→ What is expected
Take each line in the entries below that holds "Bell" and show it.

(Saved entries)
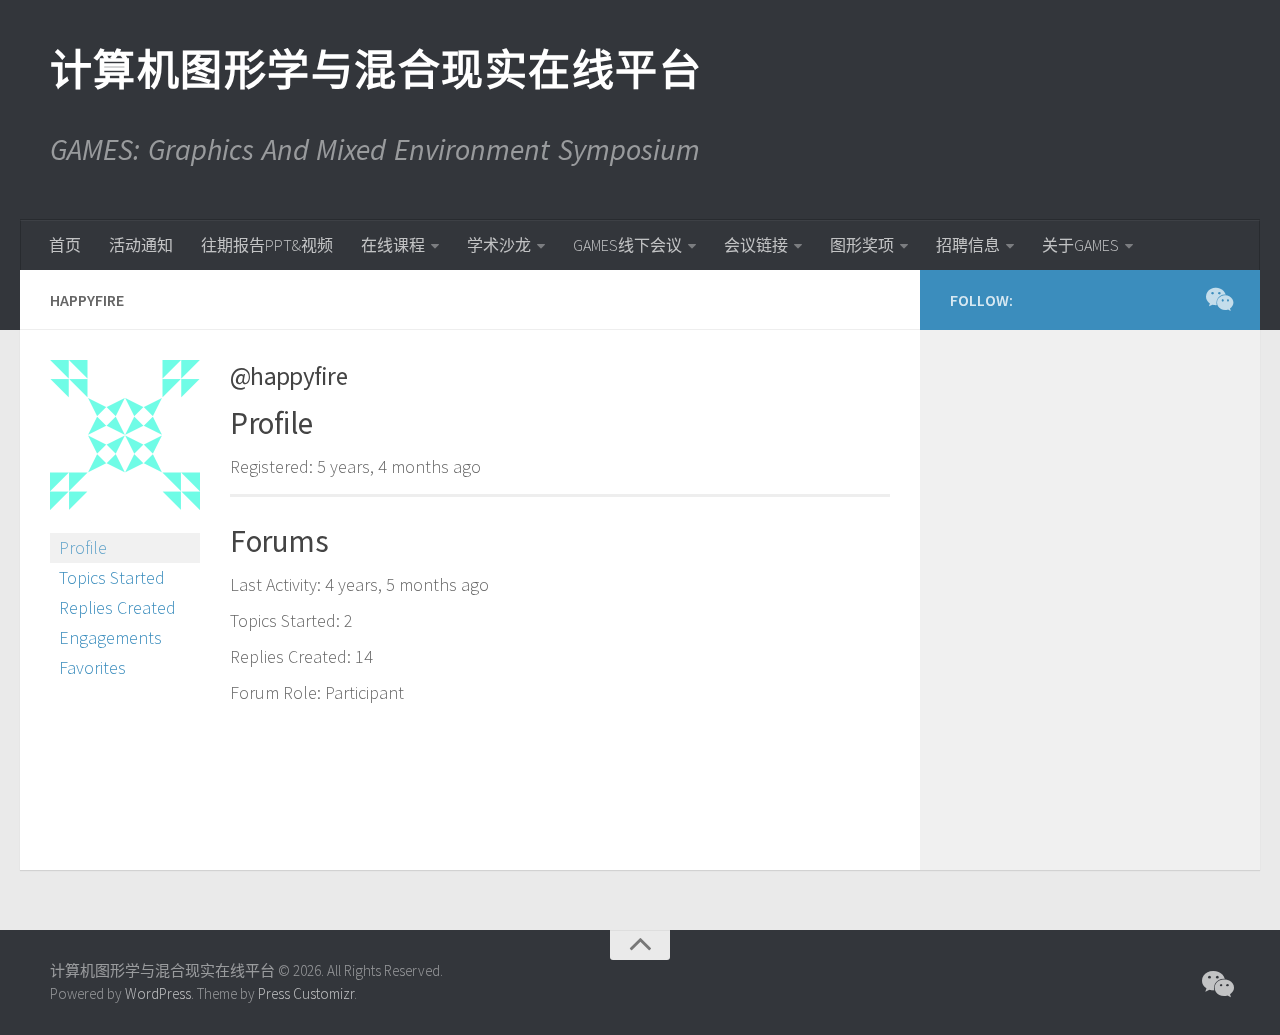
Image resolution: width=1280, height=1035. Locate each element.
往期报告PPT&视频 (267, 245)
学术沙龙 (499, 245)
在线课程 (393, 245)
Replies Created (117, 607)
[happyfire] (125, 523)
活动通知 (141, 245)
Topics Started (112, 577)
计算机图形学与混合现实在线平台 (375, 70)
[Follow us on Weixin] (1218, 299)
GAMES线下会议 (627, 245)
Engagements (110, 637)
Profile (83, 547)
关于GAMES (1080, 245)
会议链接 (756, 245)
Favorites (92, 667)
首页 (65, 245)
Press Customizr (306, 993)
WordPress (158, 993)
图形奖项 (862, 245)
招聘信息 (968, 245)
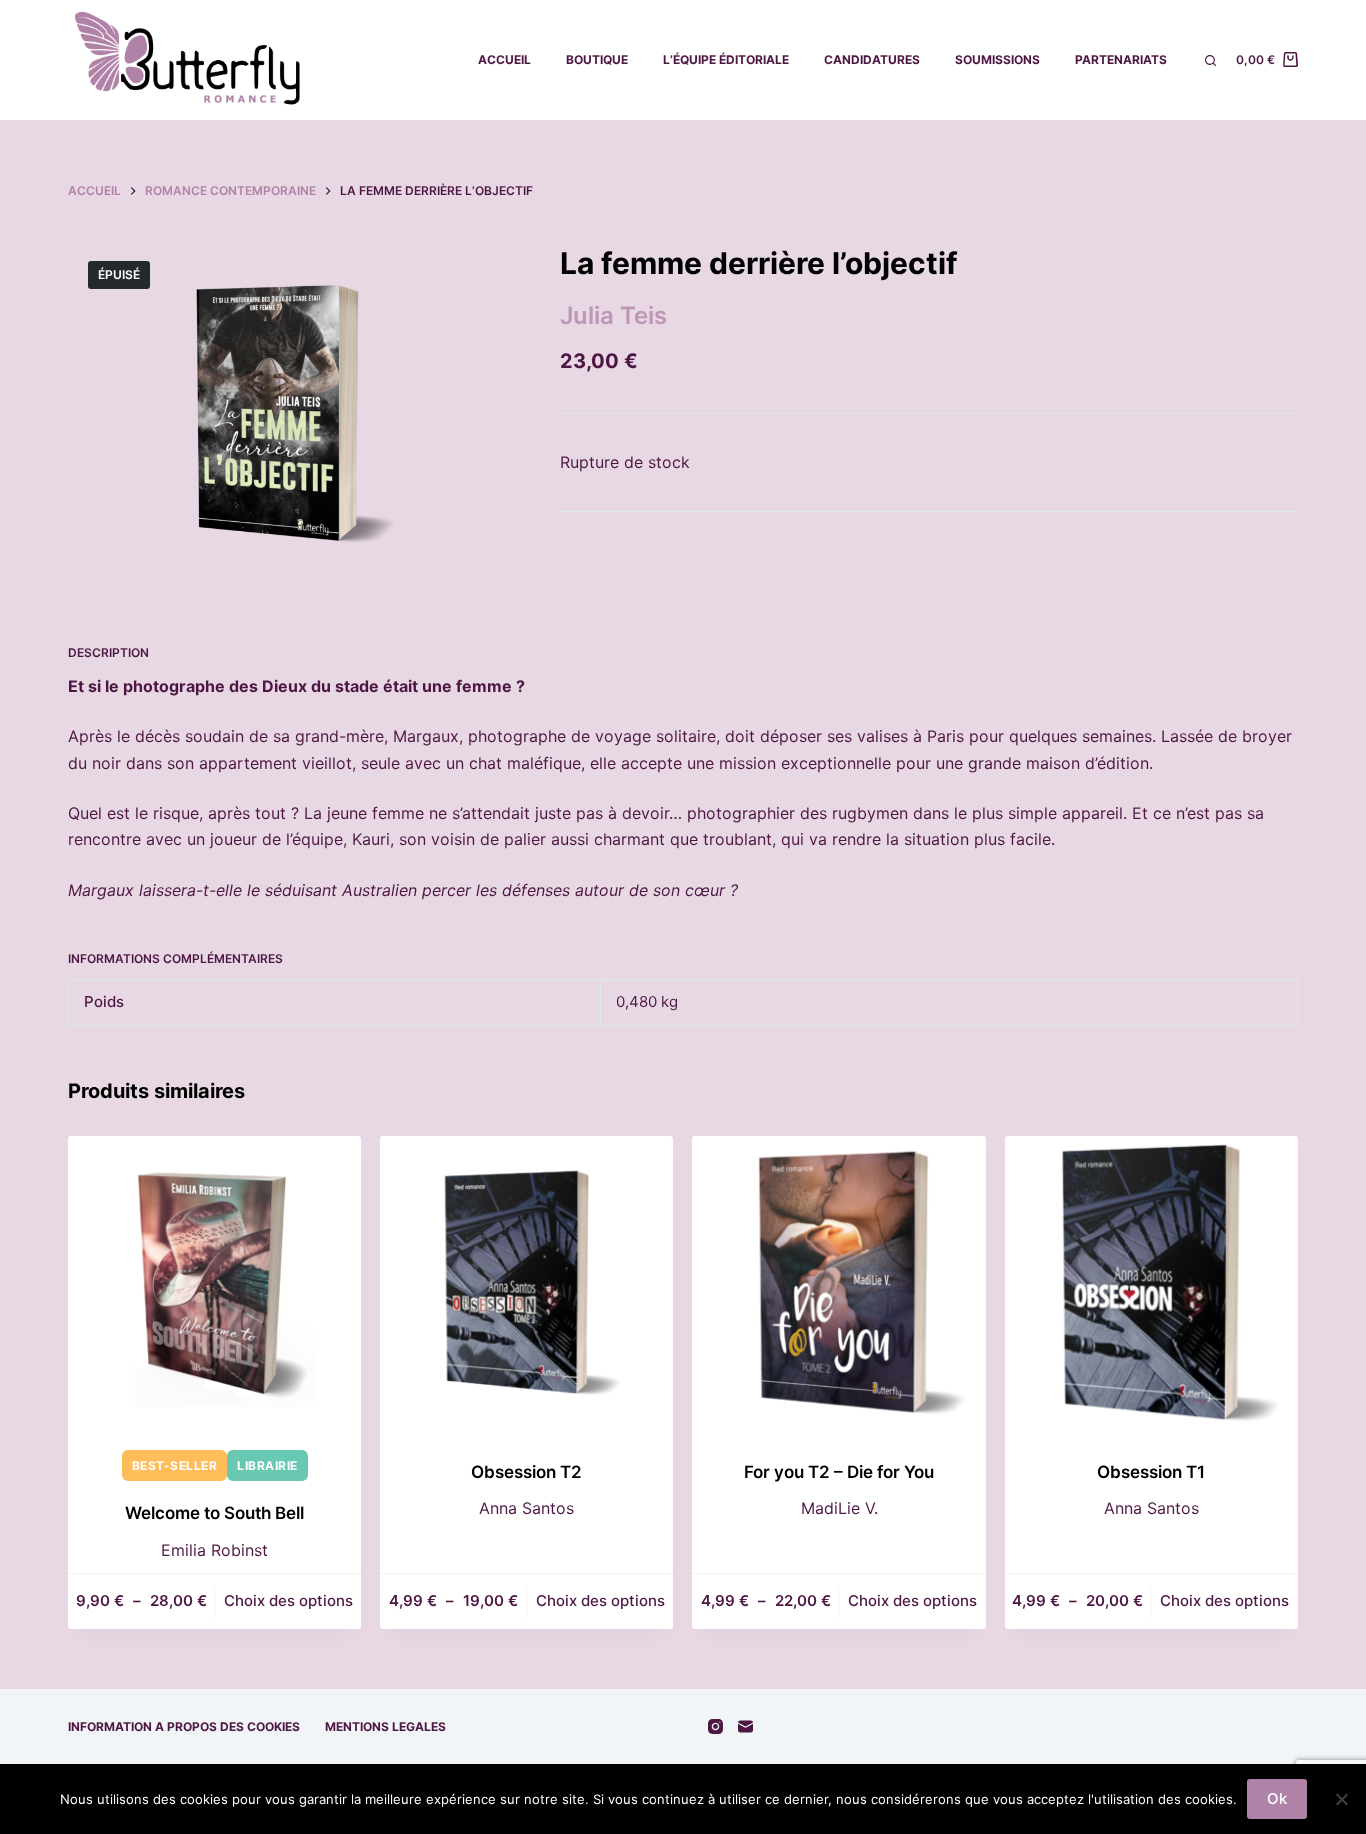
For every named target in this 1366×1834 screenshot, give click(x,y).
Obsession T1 (1151, 1472)
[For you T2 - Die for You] (838, 1282)
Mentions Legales (385, 1726)
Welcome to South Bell (214, 1513)
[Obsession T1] (1151, 1282)
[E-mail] (745, 1726)
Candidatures (872, 59)
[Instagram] (715, 1726)
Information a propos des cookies (184, 1726)
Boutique (597, 59)
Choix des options (288, 1600)
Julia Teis (613, 315)
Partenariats (1121, 59)
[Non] (1341, 1799)
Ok (1277, 1798)
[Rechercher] (1210, 60)
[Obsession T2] (526, 1282)
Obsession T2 (526, 1472)
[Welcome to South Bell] (214, 1282)
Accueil (504, 59)
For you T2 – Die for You (839, 1472)
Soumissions (997, 59)
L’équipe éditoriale (726, 59)
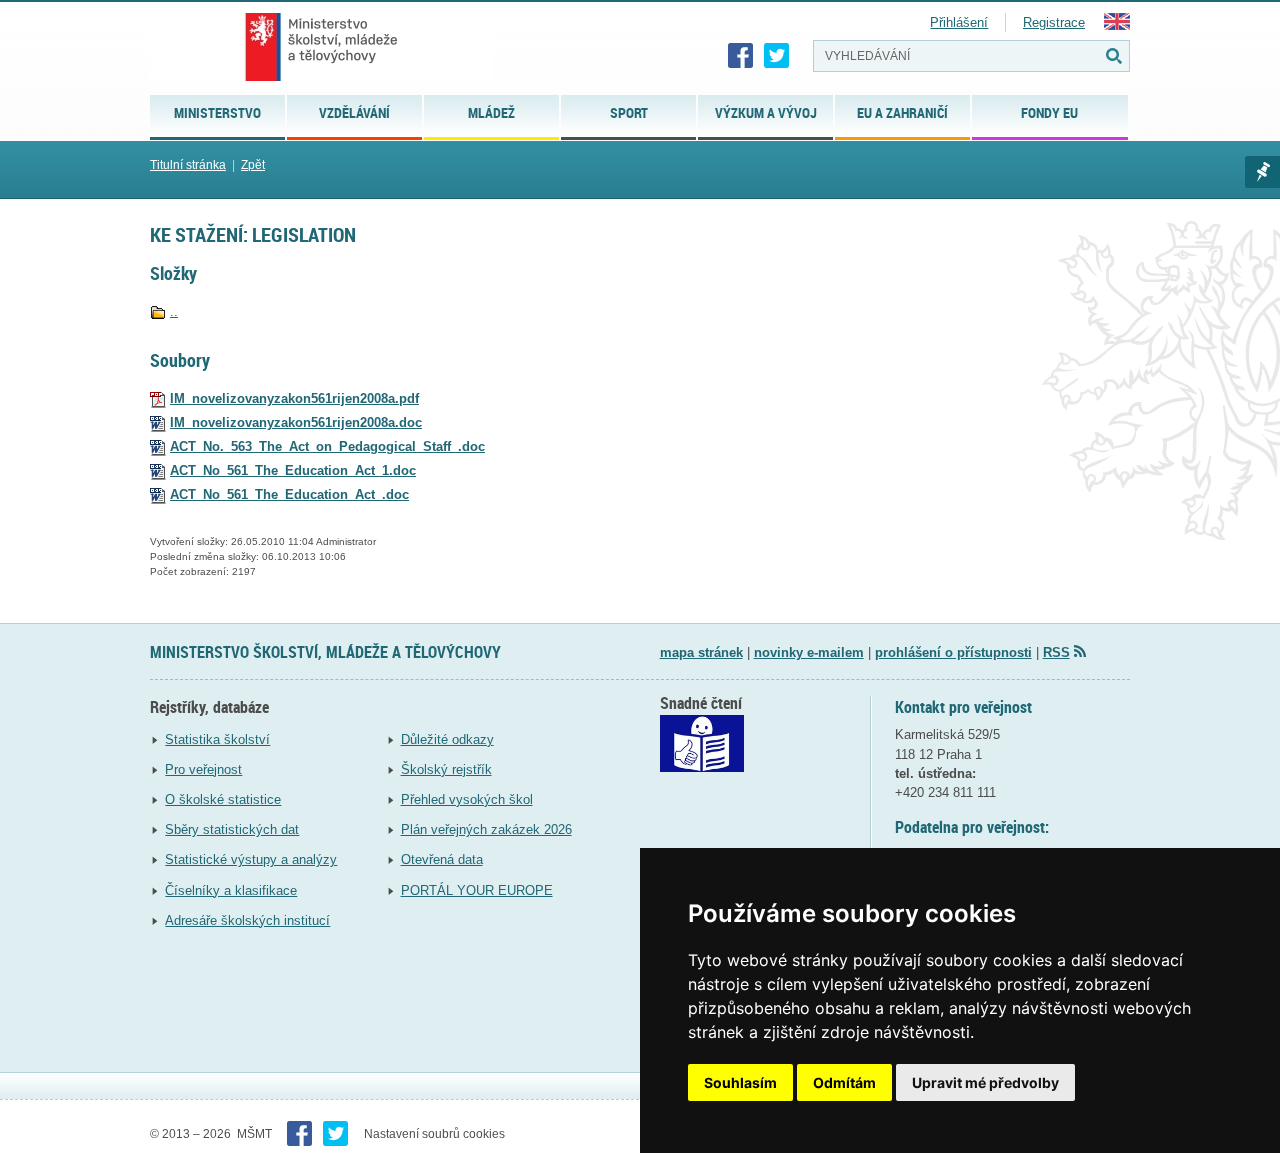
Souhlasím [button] (740, 1082)
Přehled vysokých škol (467, 799)
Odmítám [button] (844, 1082)
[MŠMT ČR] (321, 47)
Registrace (1054, 22)
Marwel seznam (1262, 172)
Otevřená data (442, 859)
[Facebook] (741, 56)
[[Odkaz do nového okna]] (702, 767)
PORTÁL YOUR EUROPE (477, 890)
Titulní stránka (188, 165)
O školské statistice (223, 799)
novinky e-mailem (809, 652)
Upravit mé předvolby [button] (985, 1082)
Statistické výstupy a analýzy (251, 859)
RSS (1056, 652)
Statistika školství (217, 739)
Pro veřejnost (203, 769)
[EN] (1117, 25)
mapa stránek (701, 652)
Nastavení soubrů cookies (434, 1134)
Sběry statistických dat (232, 829)
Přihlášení (959, 22)
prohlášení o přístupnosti (953, 652)
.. (174, 311)
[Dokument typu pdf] (158, 398)
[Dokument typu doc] (158, 422)
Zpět (253, 165)
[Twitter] (777, 56)
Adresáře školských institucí (247, 920)
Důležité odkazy (447, 739)
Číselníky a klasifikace (231, 890)
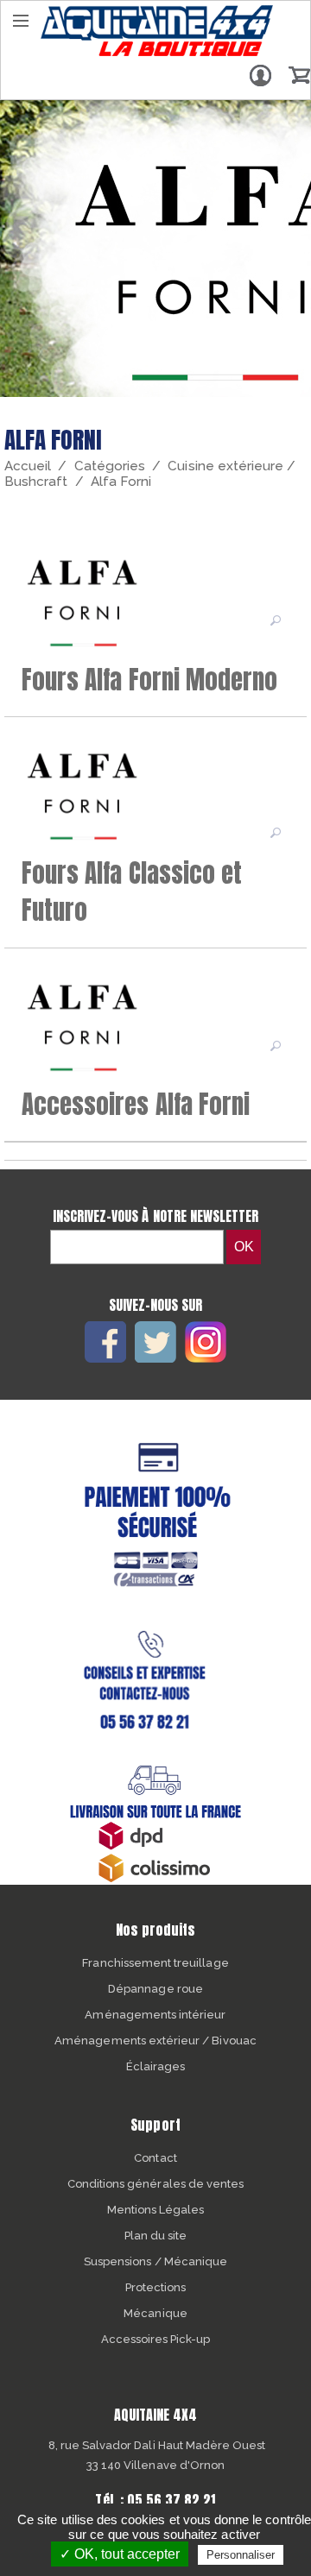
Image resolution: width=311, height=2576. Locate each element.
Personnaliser (240, 2554)
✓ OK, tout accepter (120, 2554)
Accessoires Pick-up (156, 2339)
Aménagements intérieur (155, 2014)
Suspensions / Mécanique (155, 2261)
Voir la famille (276, 620)
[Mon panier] (299, 75)
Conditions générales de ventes (155, 2183)
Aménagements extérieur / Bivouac (155, 2040)
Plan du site (155, 2235)
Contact (155, 2157)
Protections (156, 2287)
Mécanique (155, 2313)
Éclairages (156, 2066)
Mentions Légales (156, 2209)
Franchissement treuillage (155, 1962)
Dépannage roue (155, 1988)
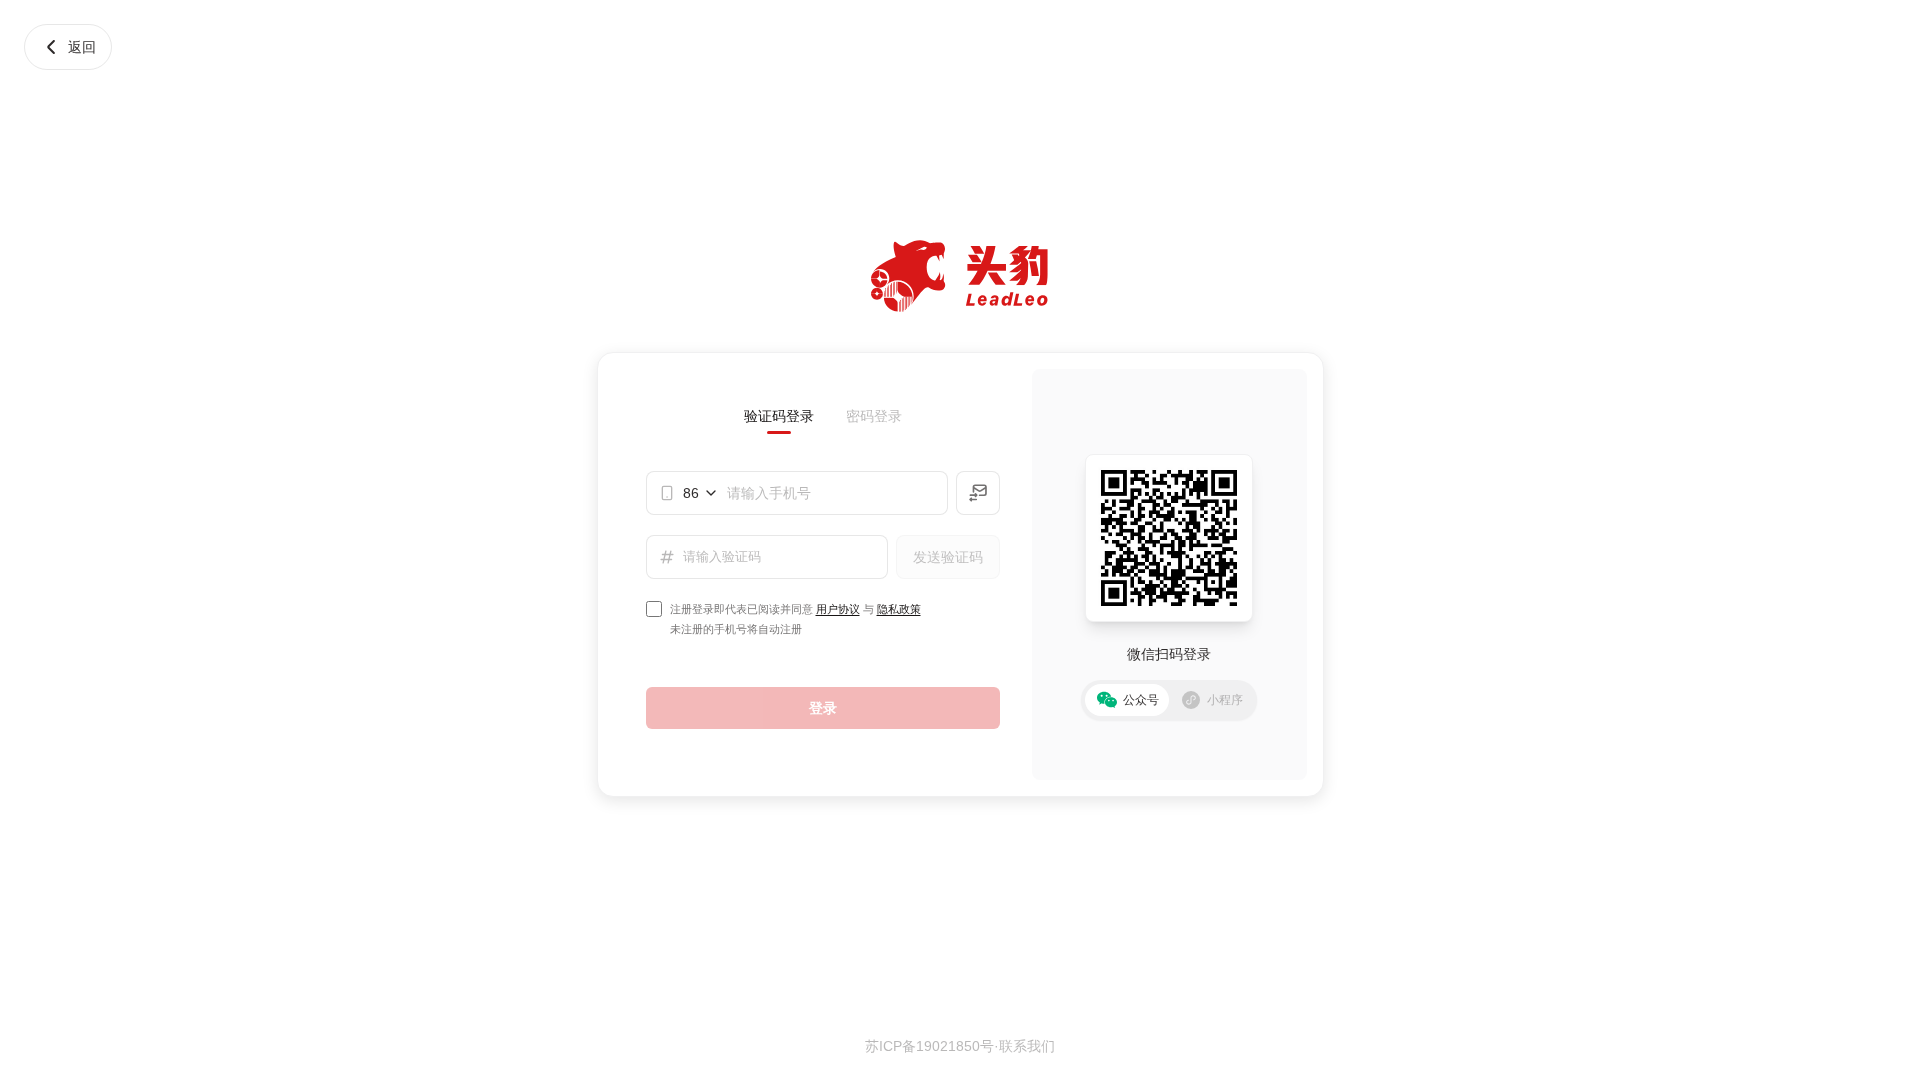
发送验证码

→ Task result
Welcome to South Bell (214, 1513)
[Welcome to South Bell] (214, 1282)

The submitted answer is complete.